==== Records shown
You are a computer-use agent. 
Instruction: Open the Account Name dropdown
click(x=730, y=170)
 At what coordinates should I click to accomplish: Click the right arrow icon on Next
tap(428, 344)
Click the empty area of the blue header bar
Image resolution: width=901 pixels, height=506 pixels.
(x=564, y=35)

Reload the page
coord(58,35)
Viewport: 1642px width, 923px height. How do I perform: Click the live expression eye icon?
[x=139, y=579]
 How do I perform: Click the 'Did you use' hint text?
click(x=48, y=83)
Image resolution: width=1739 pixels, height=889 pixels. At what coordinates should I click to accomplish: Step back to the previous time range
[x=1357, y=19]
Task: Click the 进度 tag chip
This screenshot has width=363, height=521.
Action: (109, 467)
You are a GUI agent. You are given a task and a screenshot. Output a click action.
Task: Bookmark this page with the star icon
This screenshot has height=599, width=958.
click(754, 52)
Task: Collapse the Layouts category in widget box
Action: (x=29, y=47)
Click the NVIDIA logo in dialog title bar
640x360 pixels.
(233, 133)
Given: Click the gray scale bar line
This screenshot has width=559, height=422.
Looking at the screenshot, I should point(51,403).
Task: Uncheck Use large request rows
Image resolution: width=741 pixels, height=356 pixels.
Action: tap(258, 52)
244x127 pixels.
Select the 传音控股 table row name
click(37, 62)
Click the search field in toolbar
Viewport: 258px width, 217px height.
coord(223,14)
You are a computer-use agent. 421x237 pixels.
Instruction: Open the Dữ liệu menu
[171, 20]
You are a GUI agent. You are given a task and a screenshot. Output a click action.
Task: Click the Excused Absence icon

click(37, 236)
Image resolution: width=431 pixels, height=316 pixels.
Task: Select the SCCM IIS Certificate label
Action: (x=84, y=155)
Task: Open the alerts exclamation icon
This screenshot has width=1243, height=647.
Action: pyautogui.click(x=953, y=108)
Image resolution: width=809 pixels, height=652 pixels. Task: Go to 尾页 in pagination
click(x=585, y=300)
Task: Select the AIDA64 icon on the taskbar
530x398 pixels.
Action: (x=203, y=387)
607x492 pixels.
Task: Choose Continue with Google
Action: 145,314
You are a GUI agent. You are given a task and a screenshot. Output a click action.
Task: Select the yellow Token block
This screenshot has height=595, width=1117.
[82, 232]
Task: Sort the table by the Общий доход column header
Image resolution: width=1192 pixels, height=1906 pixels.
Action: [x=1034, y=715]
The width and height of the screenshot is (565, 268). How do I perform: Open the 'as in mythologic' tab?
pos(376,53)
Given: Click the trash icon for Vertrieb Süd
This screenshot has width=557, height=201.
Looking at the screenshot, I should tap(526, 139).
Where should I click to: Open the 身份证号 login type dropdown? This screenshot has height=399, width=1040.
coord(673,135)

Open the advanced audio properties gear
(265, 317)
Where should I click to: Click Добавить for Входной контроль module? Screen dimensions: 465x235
========
_Instructions for the task_
Begin at the line of the listing above that has "Open the advanced audio properties gear" and stop after the listing's last line. Write out every line in that span, and shift each answer coordinate by adding -108 to it.

_Solution for this problem_
Open the advanced audio properties gear
(157, 209)
Where should I click to: Click Добавить for Входной контроль module? Screen dimensions: 465x235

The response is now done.